BrickLink
- Formerly: BrickBay
- Type: Private
- Industry: E-commerce, internet forum
- Founded: 19 June 2000
- Founder: Dan Jezek
- Headquarters: Irvine, California, United States
- Area served: Worldwide (35 countries suspended)
- Products: LEGO parts
- Number of employees: < 60
- Parent: The LEGO Group (2019–present)
- Website: www.bricklink.com

= BrickLink =

Online marketplace for Lego products

BrickLink is the largest online marketplace for reselling Lego products. Its website also offers resources for Lego fans, including an extensive catalog of products and parts and community forums.

== History ==
BrickLink was founded by Dan Jezek, who had made it after other online sellers were impressed by the website he made for his own Lego store. Originally named BrickBay, the site started operation on 19 June 2000. After online retailer eBay challenged the use of "Bay" in the name, it was renamed BrickLink in 2002.

In 2010, Jezek died suddenly, and his mother Eliska Jezkova succeeded him as CEO. In 2013, the site was acquired by Nexon founder and CEO Kim Jung-ju, who transferred its assets into BrickLink Limited, a Hong Kong-based company.

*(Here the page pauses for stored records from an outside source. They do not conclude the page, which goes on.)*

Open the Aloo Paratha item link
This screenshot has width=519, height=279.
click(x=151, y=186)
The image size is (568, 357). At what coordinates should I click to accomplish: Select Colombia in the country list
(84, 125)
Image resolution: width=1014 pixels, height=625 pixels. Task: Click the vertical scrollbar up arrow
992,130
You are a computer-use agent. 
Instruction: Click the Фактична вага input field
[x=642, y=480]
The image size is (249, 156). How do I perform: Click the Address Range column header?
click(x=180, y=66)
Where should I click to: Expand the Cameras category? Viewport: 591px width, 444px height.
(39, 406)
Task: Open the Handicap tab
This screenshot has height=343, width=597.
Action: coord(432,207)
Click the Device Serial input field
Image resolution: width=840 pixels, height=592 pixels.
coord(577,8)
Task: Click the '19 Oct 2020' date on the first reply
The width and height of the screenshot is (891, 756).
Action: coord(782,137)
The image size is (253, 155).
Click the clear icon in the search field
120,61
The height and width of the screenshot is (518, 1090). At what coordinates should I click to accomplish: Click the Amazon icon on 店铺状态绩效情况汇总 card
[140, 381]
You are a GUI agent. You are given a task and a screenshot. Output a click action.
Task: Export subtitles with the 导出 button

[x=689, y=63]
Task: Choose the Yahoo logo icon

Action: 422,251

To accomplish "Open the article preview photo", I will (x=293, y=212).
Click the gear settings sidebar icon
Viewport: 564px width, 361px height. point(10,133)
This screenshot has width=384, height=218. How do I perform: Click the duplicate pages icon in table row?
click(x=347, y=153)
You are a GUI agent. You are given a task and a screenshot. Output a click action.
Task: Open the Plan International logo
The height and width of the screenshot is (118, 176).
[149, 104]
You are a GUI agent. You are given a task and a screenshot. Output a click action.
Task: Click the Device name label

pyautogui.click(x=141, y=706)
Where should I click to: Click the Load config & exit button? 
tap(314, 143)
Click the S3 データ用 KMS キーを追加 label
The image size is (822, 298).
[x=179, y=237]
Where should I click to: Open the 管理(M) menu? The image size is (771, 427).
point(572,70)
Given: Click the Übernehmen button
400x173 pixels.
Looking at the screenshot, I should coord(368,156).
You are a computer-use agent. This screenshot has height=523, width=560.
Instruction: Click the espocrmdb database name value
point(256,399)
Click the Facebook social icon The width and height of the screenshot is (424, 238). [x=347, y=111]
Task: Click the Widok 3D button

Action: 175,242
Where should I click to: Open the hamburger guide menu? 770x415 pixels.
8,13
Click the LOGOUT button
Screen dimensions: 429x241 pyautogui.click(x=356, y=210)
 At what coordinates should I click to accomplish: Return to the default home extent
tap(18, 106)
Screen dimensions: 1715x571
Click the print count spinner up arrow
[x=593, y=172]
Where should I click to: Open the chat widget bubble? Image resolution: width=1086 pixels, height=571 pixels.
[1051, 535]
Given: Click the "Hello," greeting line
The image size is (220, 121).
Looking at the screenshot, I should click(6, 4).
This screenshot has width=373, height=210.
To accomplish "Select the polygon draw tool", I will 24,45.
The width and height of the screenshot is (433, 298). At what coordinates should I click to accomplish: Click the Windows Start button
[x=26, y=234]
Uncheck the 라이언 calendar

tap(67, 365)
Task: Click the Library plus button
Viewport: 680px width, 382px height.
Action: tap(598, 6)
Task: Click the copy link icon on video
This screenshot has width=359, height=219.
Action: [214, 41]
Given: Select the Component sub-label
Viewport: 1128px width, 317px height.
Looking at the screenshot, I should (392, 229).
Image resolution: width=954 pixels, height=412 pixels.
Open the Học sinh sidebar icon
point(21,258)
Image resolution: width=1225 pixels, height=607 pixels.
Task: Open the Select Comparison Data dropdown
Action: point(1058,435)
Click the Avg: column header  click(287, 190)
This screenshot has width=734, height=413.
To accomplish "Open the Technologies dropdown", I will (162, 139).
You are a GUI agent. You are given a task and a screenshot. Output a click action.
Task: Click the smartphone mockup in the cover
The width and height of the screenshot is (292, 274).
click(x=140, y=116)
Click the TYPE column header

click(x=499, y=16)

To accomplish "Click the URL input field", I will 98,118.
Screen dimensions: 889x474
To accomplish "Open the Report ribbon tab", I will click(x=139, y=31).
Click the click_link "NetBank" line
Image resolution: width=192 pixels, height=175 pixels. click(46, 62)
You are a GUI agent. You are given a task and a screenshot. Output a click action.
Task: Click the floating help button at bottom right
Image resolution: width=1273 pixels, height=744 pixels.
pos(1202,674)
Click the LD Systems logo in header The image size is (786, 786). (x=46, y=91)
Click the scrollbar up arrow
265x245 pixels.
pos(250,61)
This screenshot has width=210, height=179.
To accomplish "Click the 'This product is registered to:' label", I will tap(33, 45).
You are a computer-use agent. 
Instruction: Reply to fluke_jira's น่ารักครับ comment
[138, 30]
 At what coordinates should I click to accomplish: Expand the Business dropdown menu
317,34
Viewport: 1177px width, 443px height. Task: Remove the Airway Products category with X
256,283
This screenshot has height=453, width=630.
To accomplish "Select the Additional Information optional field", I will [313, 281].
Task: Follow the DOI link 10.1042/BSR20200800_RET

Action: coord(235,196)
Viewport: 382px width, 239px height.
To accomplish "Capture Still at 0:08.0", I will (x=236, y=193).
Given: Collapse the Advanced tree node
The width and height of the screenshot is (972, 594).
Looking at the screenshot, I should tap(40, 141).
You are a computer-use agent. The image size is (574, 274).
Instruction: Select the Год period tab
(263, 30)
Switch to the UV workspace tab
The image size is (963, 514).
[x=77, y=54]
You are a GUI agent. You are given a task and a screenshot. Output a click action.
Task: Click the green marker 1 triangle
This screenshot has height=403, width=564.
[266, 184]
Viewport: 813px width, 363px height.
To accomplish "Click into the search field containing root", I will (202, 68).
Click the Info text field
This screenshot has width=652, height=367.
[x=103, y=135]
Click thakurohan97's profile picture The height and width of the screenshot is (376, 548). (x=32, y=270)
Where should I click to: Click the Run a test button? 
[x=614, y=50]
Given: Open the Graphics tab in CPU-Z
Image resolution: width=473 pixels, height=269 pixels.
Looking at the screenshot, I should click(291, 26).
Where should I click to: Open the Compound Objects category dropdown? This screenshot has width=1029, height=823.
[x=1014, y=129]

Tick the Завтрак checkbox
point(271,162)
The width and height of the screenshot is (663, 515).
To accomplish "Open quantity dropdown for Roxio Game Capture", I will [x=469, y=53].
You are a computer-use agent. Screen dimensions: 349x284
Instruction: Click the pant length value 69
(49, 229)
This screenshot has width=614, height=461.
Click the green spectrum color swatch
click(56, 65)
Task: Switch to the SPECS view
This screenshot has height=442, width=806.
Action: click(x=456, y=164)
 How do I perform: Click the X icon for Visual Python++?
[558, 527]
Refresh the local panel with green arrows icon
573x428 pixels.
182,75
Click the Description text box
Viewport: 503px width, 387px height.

Kim, a Lego fan himself, created some of the most important features of the current BrickLink website, including the BrickLink AFOL Designer Program (now the BrickLink Designer Program) which sold top-rated fan designs as packaged, unofficial sets, and the BrickLink Studio digital design software.

On 26 November 2019, The Lego Group acquired BrickLink Ltd. for an undisclosed amount.

== Other projects ==
=== Studio ===

BrickLink Studio (initially Stud.io) is a freeware computer program for creating virtual 3D models with Lego bricks. It was released on BrickLink as an open beta on 13 December 2016. The next major update to the program, version 2.0, was released in open beta on 18 July 2018. Multiple features were added to the program, including a photo-realistic rendering option, BrickLink integration for ordering parts to recreate the model physically and an instruction manual generator.

In January 2022, The Lego Group announced that BrickLink Studio would replace the Lego Digital Designer (LDD) software as the official virtual Lego building software going forward. PartDesigner is a companion program for creating virtual 3D models of the Lego bricks and custom bricks as parts to be used in the Studio software. It is supporting various file formats, including LDraw File Format, STL and other.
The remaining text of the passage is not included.